Nathan Paulin : danses avec le fil
On pourrait croire que Nathan Paulin, qui a fait des traversées à couper le souffle au-dessus du vide, serait imperturbable face à une salle de théâtre, mais le funambule a découvert un autre genre de peur: le trac.
Le highliner haut-savoyard de 28 ans vient de battre le record du monde de distance sur une slackline (un fil) au Mont Saint-Michel.
Au Théâtre National de Chaillot, aux côtés d'acrobates et de voltigeurs, il participe à "Corps Extrêmes" (16-24 juin), son premier spectacle créé en 2021.
"Le fait d'évoluer dans un théâtre, dans un environnement fermé, c'était quelque chose qui m'effrayait un peu au début, moi qui m'appuie sur les immensités" des lieux, confie-t-il à l'AFP. "La peur du vide se transforme en trac et peur de décevoir le public".
Comme pour la "highline", cette discipline sportive qui s'apparente au funambulisme, il a apprivoisé le trac et "prend plaisir" durant le spectacle où il alterne marche et pauses sur un fil, avant d'interagir avec les acrobates.
"J'ai compris que la scène était un grand espace de liberté, qu'on pouvait créer tout ce qu'on voulait (...) le fait d'avoir 1.000 personnes devant soi et de transmettre les choses directement, c'est très fort", explique-t-il. Et comme pour les traversées, "les gens qui me regardent ont bien plus peur que moi", plaisante-t-il.
Star dans sa discipline -- au Mont Saint-Michel, il a parcouru 2.200 mètres de long, perché à une centaine de mètres --, Nathan Paulin partira en tournée, avant d'enchaîner les traversées: rien que cet été, il tentera une traversée au-dessus du Pont du Gard, du Lac Léman, du lac d'Annecy, du port de Bonifacio...
Le jeune homme, qui frappe par sa concentration, était pourtant un garçon "à l'attention dissipée".
- Cerveau reprogrammé -
Originaire du Reposoir (Haute-Savoie) de parents qui l'emmenaient souvent dans les montagnes, Nathan Paulin tente, l'été de ses 17 ans, de marcher sur un fil entre deux arbres.
"J'ai vite été captivé par le côté méditatif. Marcher sur un fil, ça me concentre", se souvient-il. "C'était aussi une manière d'accepter mon corps. Je suis très grand (1,97 m), un peu dans mon coin et sur un fil, on est obligé de s'ouvrir pour être en équilibre".
La confiance en soi est venue "par petits pas". "Quand on est dans les Gorges du Verdon, ça prend des années avant d'être à l'aise, c'est un peu une reprogrammation du cerveau", dit le highliner qui a fait deux fois la traversée entre la Tour Eiffel et le Théâtre de Chaillot.
Il lui arrive encore de se poser des questions.
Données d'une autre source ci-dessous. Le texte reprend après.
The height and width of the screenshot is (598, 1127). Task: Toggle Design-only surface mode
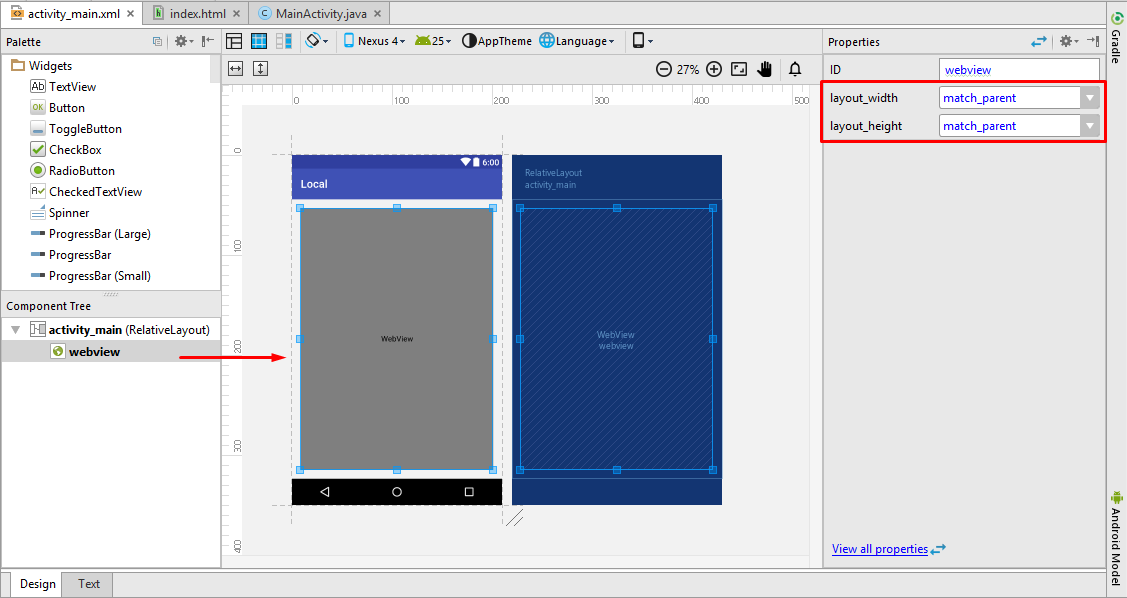pyautogui.click(x=234, y=41)
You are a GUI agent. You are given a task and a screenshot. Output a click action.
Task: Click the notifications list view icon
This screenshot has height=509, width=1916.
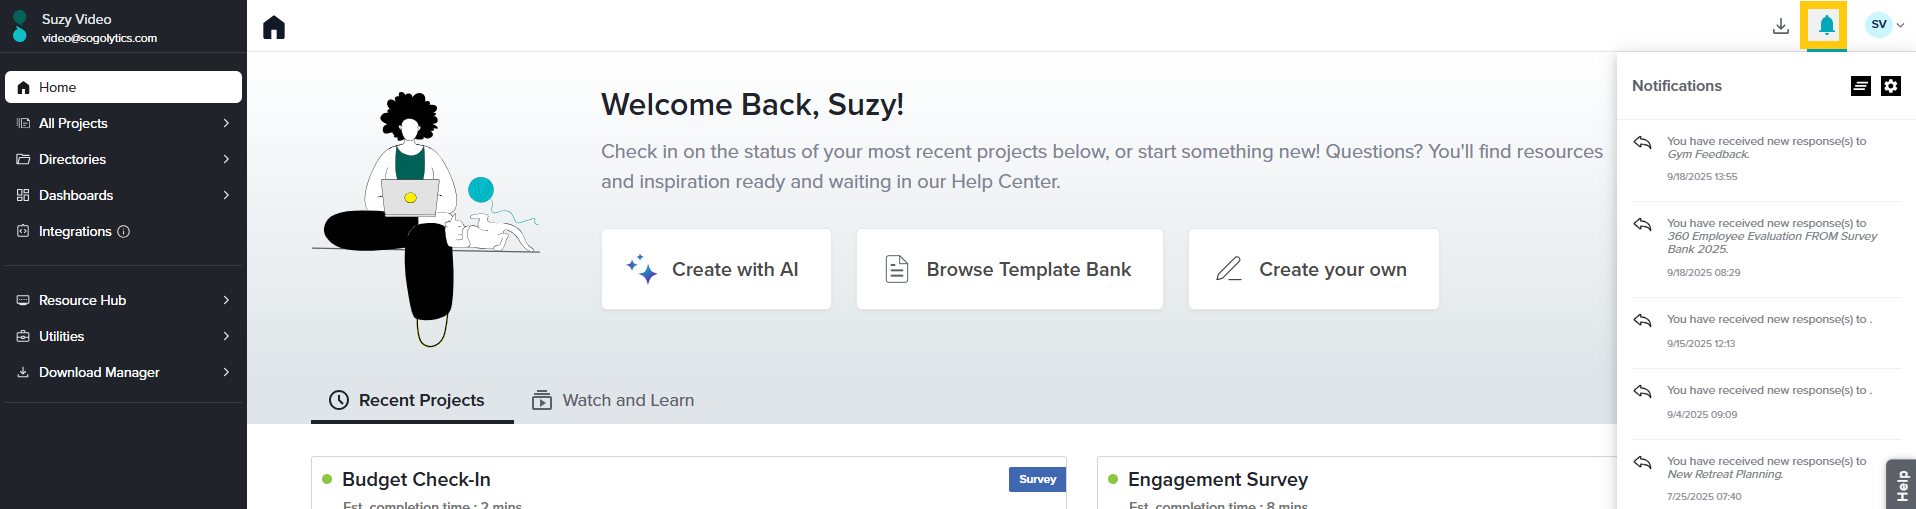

Au Mont Saint-Michel, "je me suis demandé +qu'est-ce-que je fais au sommet de cette grue de 100 mètres? Je n'ai vraiment pas trop envie d'être là", sourit-il. Mais "une fois que je me mets à marcher, je reprends mes réflexes".
Comme chez les danseurs, "il y a vraiment une mémoire du corps. Le corps apprend et n'oublie pas", explique celui qui aime se voir comme "100% sportif et 100% artiste".
Chez cet habitué des records, qui donne des conférences en entreprise sur la prise de risque, le côté esthétique est venu "par le regard des autres" et la transmission de l'émotion.
La slackline aux JO ? Il n'est pas trop convaincu. "J'aime bien le côté liberté (...). Le fait de structurer, ça fige un petit peu trop les choses".
Avec ses performances, il donne aussi un coup de projecteur écologique, comme lors de la traversée du glacier d'Argentière (Mont-Blanc). Le vide qu'il a traversé "n'existait pas il y a quelques années, il était rempli de glace. Et la glace de 100 mètres sous mes pieds n'existera plus dans quelques années", dit-il.
"J'habite dans les Alpes. Le réchauffement climatique y est deux fois plus rapide qu'ailleurs, et ces milieux, on a envie de les protéger".